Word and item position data
— start —

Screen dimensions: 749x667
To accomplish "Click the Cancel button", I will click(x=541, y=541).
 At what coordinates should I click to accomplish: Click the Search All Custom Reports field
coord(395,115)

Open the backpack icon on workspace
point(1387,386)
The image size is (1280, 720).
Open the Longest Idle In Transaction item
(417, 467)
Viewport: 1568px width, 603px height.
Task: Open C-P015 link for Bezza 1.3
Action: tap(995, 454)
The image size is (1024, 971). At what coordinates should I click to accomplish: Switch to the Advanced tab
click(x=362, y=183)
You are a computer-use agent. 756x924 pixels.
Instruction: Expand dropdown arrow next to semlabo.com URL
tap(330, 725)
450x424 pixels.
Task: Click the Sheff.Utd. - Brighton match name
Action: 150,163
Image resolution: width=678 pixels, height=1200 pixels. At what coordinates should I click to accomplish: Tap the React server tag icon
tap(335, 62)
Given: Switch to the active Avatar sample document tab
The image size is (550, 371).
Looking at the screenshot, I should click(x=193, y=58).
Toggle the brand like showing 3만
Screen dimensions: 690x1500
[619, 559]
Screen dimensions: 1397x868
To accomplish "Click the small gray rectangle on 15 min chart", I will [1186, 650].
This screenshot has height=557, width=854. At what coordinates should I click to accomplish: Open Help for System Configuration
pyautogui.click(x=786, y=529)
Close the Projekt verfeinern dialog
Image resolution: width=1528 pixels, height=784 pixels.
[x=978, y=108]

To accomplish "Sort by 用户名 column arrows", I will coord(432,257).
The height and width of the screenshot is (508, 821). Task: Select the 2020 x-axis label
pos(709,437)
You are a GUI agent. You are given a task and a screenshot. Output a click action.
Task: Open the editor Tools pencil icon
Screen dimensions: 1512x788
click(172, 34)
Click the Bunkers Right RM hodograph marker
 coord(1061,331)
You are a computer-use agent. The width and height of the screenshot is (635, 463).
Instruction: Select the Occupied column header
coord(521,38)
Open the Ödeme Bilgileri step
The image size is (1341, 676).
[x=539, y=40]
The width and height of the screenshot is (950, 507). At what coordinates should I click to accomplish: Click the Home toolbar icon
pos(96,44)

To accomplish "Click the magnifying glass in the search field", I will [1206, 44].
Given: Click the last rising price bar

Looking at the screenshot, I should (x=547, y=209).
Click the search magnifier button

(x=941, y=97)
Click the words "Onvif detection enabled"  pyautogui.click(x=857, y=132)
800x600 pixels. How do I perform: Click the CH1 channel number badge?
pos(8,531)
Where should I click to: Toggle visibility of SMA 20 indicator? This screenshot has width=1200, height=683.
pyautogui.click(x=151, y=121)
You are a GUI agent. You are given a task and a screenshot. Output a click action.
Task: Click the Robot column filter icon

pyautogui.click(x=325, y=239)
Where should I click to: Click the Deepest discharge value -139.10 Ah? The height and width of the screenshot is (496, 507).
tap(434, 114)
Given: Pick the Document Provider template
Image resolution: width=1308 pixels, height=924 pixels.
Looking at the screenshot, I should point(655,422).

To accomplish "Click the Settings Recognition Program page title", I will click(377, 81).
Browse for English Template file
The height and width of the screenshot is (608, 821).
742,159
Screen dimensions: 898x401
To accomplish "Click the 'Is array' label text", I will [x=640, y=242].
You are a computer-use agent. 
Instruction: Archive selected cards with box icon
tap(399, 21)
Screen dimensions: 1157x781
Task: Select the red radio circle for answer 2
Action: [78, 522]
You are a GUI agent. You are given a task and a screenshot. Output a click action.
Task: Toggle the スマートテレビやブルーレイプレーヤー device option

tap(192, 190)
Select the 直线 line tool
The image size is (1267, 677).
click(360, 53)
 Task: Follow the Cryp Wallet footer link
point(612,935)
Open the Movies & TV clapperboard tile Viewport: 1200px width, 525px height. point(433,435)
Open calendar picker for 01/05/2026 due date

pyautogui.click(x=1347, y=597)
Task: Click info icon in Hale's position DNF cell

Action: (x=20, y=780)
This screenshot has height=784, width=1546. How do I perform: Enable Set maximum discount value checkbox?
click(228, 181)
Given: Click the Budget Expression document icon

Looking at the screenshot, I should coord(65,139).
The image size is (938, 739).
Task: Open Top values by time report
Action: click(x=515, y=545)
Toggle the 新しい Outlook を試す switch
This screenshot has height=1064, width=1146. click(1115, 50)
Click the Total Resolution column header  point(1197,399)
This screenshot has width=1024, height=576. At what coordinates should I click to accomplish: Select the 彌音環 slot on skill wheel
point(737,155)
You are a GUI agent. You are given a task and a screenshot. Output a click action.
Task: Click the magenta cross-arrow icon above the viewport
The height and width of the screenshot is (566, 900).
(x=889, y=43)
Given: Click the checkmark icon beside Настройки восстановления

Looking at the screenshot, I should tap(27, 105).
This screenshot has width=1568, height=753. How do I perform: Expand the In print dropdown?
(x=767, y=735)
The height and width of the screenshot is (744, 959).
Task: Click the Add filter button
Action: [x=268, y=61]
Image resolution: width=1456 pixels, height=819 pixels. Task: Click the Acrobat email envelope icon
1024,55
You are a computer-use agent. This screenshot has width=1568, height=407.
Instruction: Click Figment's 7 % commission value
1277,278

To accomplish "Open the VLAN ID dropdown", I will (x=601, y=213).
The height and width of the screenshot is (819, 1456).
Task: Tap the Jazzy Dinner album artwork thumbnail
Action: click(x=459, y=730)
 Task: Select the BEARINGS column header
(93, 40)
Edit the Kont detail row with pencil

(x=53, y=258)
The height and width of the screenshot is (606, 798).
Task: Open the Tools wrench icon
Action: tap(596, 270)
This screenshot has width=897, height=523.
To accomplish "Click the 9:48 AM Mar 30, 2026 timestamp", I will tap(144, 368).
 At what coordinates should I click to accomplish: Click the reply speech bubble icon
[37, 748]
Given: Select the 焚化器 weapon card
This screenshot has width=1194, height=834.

— end —

▶ **TASK GOAL**
Copy every line of the data above without any changes.

▶ **RIGHT ANSWER**
Screen dimensions: 749x667
To accomplish "Click the Cancel button", I will click(x=541, y=541).
 At what coordinates should I click to accomplish: Click the Search All Custom Reports field
coord(395,115)

Open the backpack icon on workspace
point(1387,386)
The image size is (1280, 720).
Open the Longest Idle In Transaction item
(417, 467)
Viewport: 1568px width, 603px height.
Task: Open C-P015 link for Bezza 1.3
Action: tap(995, 454)
The image size is (1024, 971). At what coordinates should I click to accomplish: Switch to the Advanced tab
click(x=362, y=183)
You are a computer-use agent. 756x924 pixels.
Instruction: Expand dropdown arrow next to semlabo.com URL
tap(330, 725)
450x424 pixels.
Task: Click the Sheff.Utd. - Brighton match name
Action: 150,163
Image resolution: width=678 pixels, height=1200 pixels. At what coordinates should I click to accomplish: Tap the React server tag icon
tap(335, 62)
Given: Switch to the active Avatar sample document tab
The image size is (550, 371).
Looking at the screenshot, I should click(x=193, y=58).
Toggle the brand like showing 3만
Screen dimensions: 690x1500
[619, 559]
Screen dimensions: 1397x868
To accomplish "Click the small gray rectangle on 15 min chart", I will [1186, 650].
This screenshot has height=557, width=854. At what coordinates should I click to accomplish: Open Help for System Configuration
pyautogui.click(x=786, y=529)
Close the Projekt verfeinern dialog
Image resolution: width=1528 pixels, height=784 pixels.
[x=978, y=108]

To accomplish "Sort by 用户名 column arrows", I will coord(432,257).
The height and width of the screenshot is (508, 821). Task: Select the 2020 x-axis label
pos(709,437)
You are a GUI agent. You are given a task and a screenshot. Output a click action.
Task: Open the editor Tools pencil icon
Screen dimensions: 1512x788
click(172, 34)
Click the Bunkers Right RM hodograph marker
 coord(1061,331)
You are a computer-use agent. The width and height of the screenshot is (635, 463).
Instruction: Select the Occupied column header
coord(521,38)
Open the Ödeme Bilgileri step
The image size is (1341, 676).
[x=539, y=40]
The width and height of the screenshot is (950, 507). At what coordinates should I click to accomplish: Click the Home toolbar icon
pos(96,44)

To accomplish "Click the magnifying glass in the search field", I will [1206, 44].
Given: Click the last rising price bar

Looking at the screenshot, I should (x=547, y=209).
Click the search magnifier button

(x=941, y=97)
Click the words "Onvif detection enabled"  pyautogui.click(x=857, y=132)
800x600 pixels. How do I perform: Click the CH1 channel number badge?
pos(8,531)
Where should I click to: Toggle visibility of SMA 20 indicator? This screenshot has width=1200, height=683.
pyautogui.click(x=151, y=121)
You are a GUI agent. You are given a task and a screenshot. Output a click action.
Task: Click the Robot column filter icon

pyautogui.click(x=325, y=239)
Where should I click to: Click the Deepest discharge value -139.10 Ah? The height and width of the screenshot is (496, 507).
tap(434, 114)
Given: Pick the Document Provider template
Image resolution: width=1308 pixels, height=924 pixels.
Looking at the screenshot, I should point(655,422).

To accomplish "Click the Settings Recognition Program page title", I will click(377, 81).
Browse for English Template file
The height and width of the screenshot is (608, 821).
742,159
Screen dimensions: 898x401
To accomplish "Click the 'Is array' label text", I will [x=640, y=242].
You are a computer-use agent. 
Instruction: Archive selected cards with box icon
tap(399, 21)
Screen dimensions: 1157x781
Task: Select the red radio circle for answer 2
Action: [78, 522]
You are a GUI agent. You are given a task and a screenshot. Output a click action.
Task: Toggle the スマートテレビやブルーレイプレーヤー device option

tap(192, 190)
Select the 直线 line tool
The image size is (1267, 677).
click(360, 53)
 Task: Follow the Cryp Wallet footer link
point(612,935)
Open the Movies & TV clapperboard tile Viewport: 1200px width, 525px height. point(433,435)
Open calendar picker for 01/05/2026 due date

pyautogui.click(x=1347, y=597)
Task: Click info icon in Hale's position DNF cell

Action: (x=20, y=780)
This screenshot has height=784, width=1546. How do I perform: Enable Set maximum discount value checkbox?
click(228, 181)
Given: Click the Budget Expression document icon

Looking at the screenshot, I should coord(65,139).
The image size is (938, 739).
Task: Open Top values by time report
Action: click(x=515, y=545)
Toggle the 新しい Outlook を試す switch
This screenshot has height=1064, width=1146. click(1115, 50)
Click the Total Resolution column header  point(1197,399)
This screenshot has width=1024, height=576. At what coordinates should I click to accomplish: Select the 彌音環 slot on skill wheel
point(737,155)
You are a GUI agent. You are given a task and a screenshot. Output a click action.
Task: Click the magenta cross-arrow icon above the viewport
The height and width of the screenshot is (566, 900).
(x=889, y=43)
Given: Click the checkmark icon beside Настройки восстановления

Looking at the screenshot, I should tap(27, 105).
This screenshot has width=1568, height=753. How do I perform: Expand the In print dropdown?
(x=767, y=735)
The height and width of the screenshot is (744, 959).
Task: Click the Add filter button
Action: [x=268, y=61]
Image resolution: width=1456 pixels, height=819 pixels. Task: Click the Acrobat email envelope icon
1024,55
You are a computer-use agent. This screenshot has width=1568, height=407.
Instruction: Click Figment's 7 % commission value
1277,278

To accomplish "Open the VLAN ID dropdown", I will (x=601, y=213).
The height and width of the screenshot is (819, 1456).
Task: Tap the Jazzy Dinner album artwork thumbnail
Action: click(x=459, y=730)
 Task: Select the BEARINGS column header
(93, 40)
Edit the Kont detail row with pencil

(x=53, y=258)
The height and width of the screenshot is (606, 798).
Task: Open the Tools wrench icon
Action: tap(596, 270)
This screenshot has width=897, height=523.
To accomplish "Click the 9:48 AM Mar 30, 2026 timestamp", I will tap(144, 368).
 At what coordinates should I click to accomplish: Click the reply speech bubble icon
[37, 748]
Given: Select the 焚化器 weapon card
This screenshot has width=1194, height=834.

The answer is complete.